A reference variable can be said as another name for an already existing variable. Pointers, on the other hand, are variables that store the address of a variable. And you can copy the pointer as many times you want. However, that doesn't mean you are copying the object itself. You should be careful with such practices, as several pointers would point to the same object, but I'll consider this out of scope. You should avoid raw pointers to vectors.

Answer 2

The simple answer is that in your example operator= - which is deleted - is not invoked and that is why it works. For contrast:

setVertices(const std::vector<vertex>& v)

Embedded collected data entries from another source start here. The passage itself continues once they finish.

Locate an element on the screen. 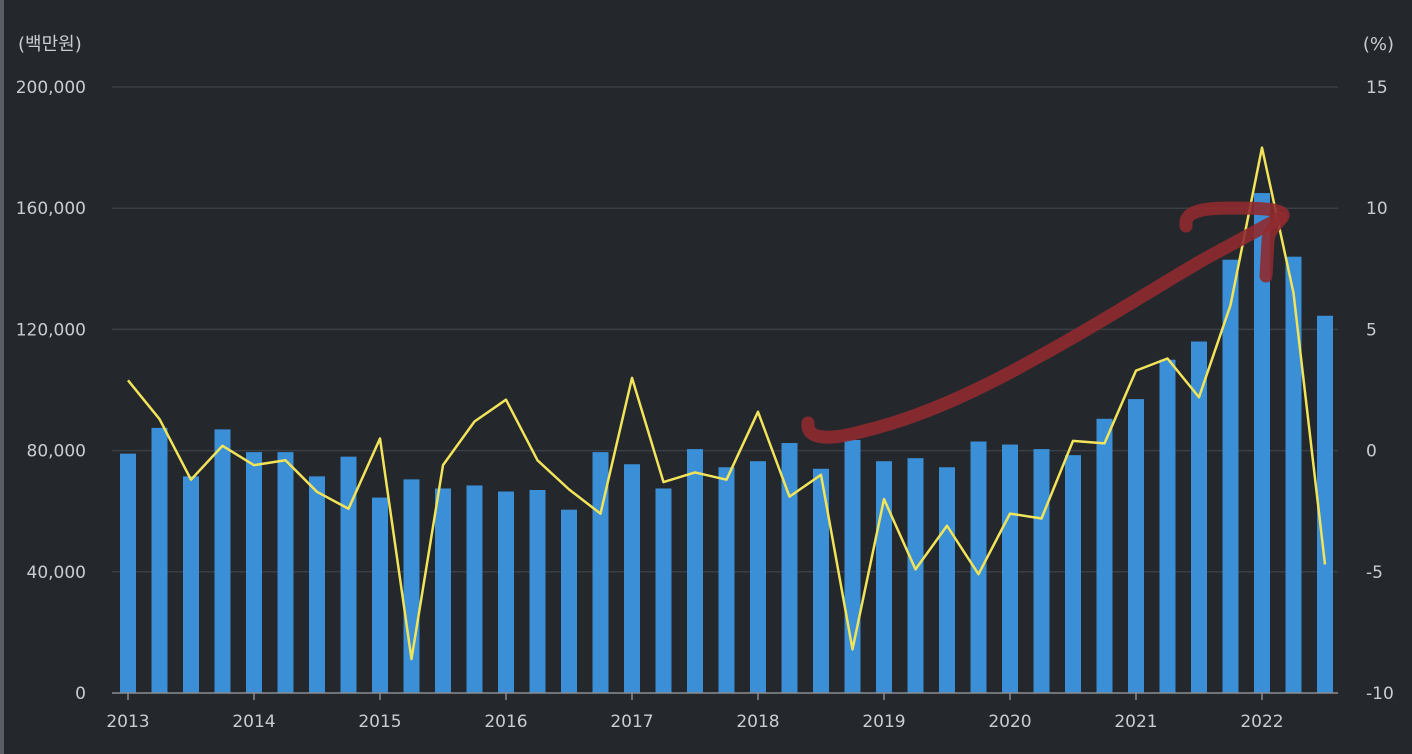  x-tick-label: 2020 is located at coordinates (1010, 722). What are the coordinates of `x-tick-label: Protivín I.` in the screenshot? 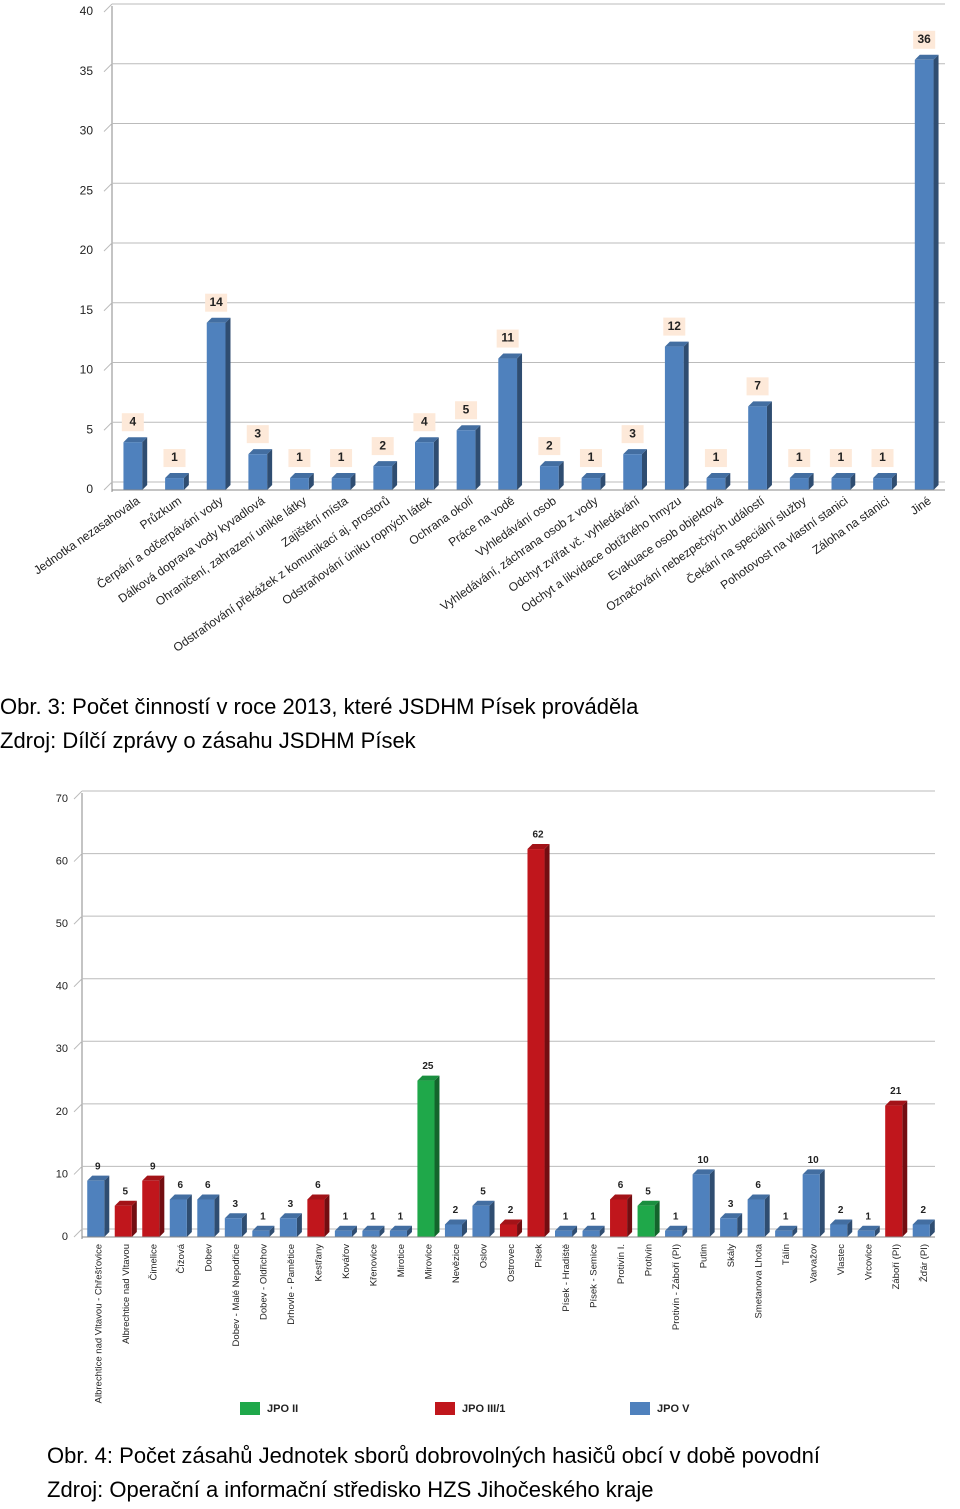 It's located at (622, 1264).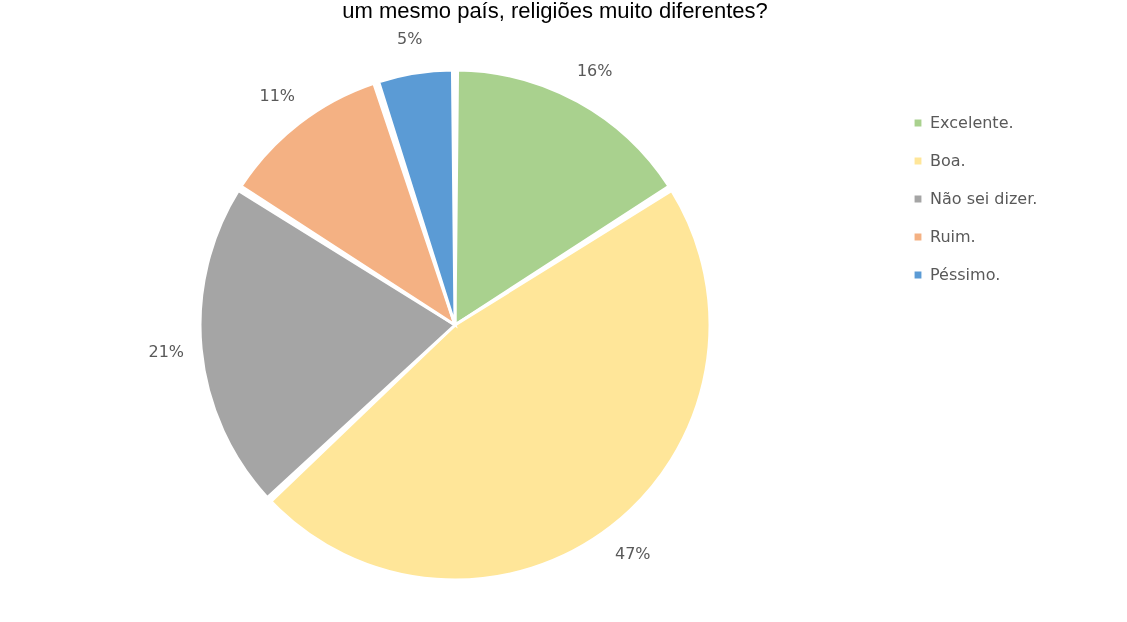 The height and width of the screenshot is (622, 1127). Describe the element at coordinates (972, 122) in the screenshot. I see `legend-label: Excelente.` at that location.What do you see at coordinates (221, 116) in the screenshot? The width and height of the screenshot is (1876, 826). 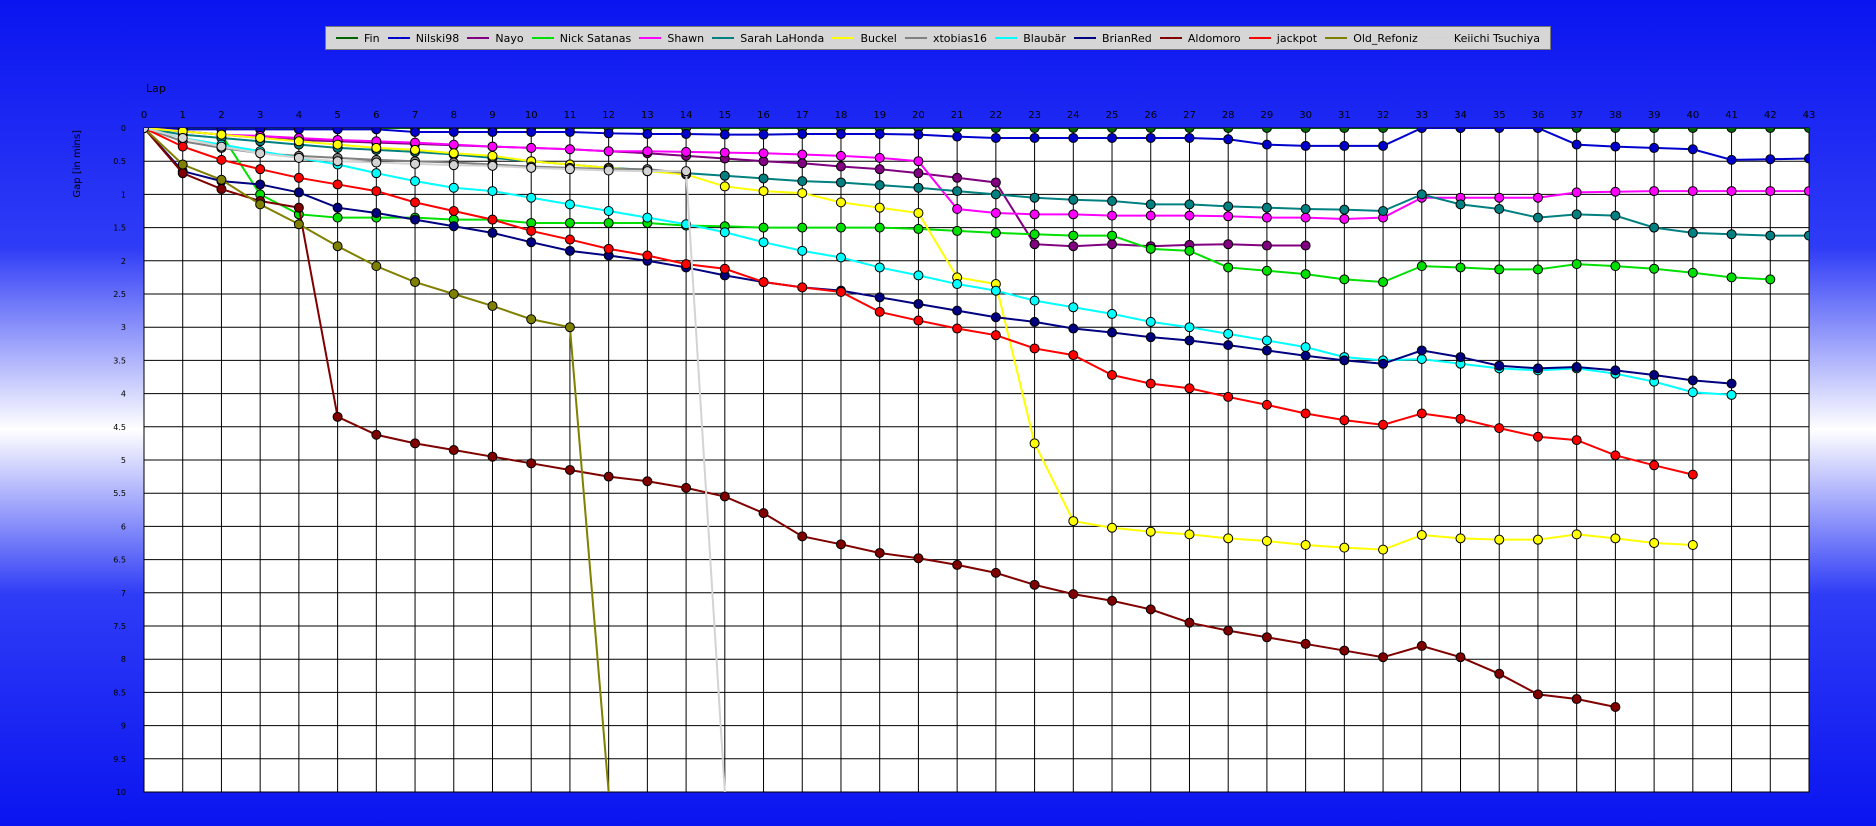 I see `x-tick-label: 2` at bounding box center [221, 116].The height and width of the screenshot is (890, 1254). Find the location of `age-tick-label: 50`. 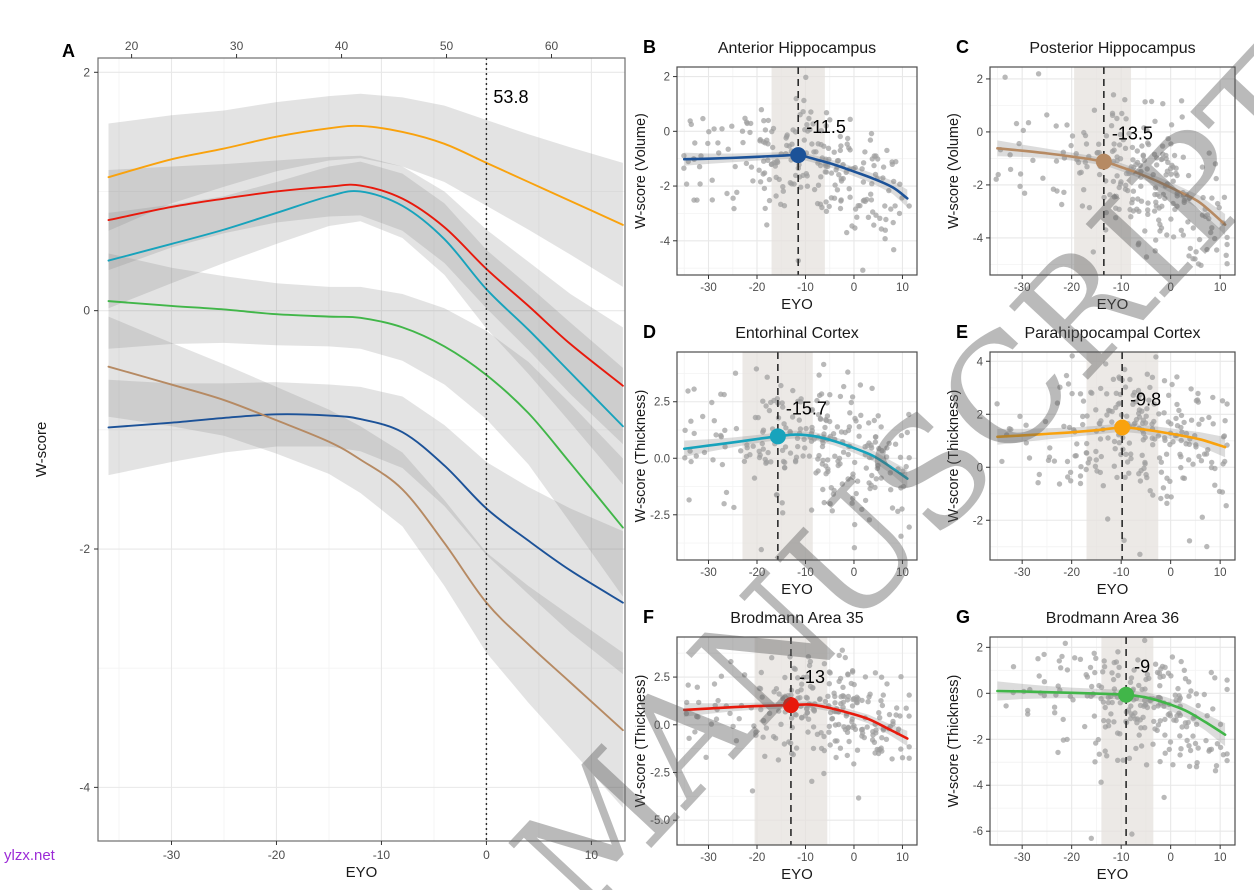

age-tick-label: 50 is located at coordinates (447, 46).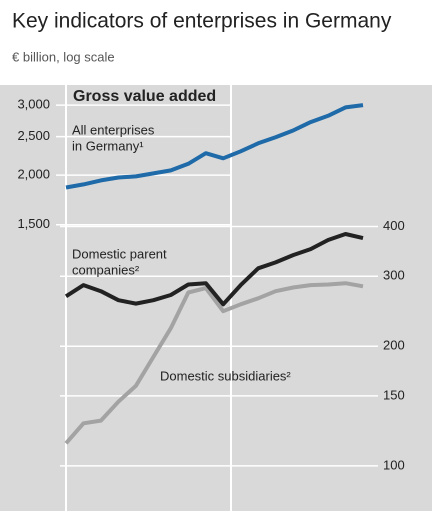  I want to click on y2-tick-label: 150, so click(394, 394). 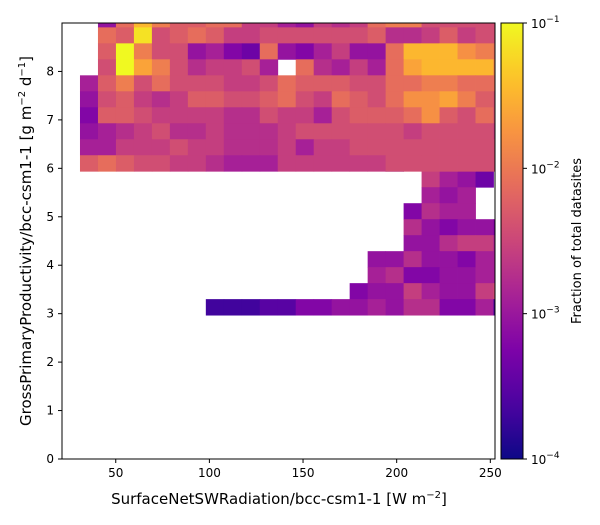 I want to click on x-tick-label: 50, so click(x=116, y=473).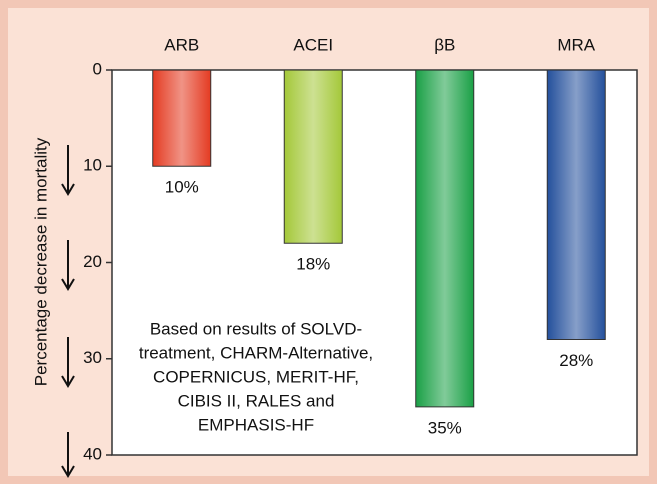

takes an existing vector and copy each value, one by one, into a new vector vertices. Well at least this is the code compiler attempts to generate is something like:

vertices.reserve(v.size);
for (size_t i = 0; i < v.size(); ++i) {
 vertices[i] = v[i];
}

Note the above code expects an operator= to assign vertices[i] = v[i]; Also, note :) This is not the actual code that STL would generate - it is only for illustration point of where operator= is expected. Actual code is most likely to use generic copy algorithm and iterators.

As to your example - vertices.emplace_back(vertex(0.0, 0.0, 1.5)); does not requere operator= as it calls copy constructor - which I believe is generated by default. Copy constructor is called via placement new.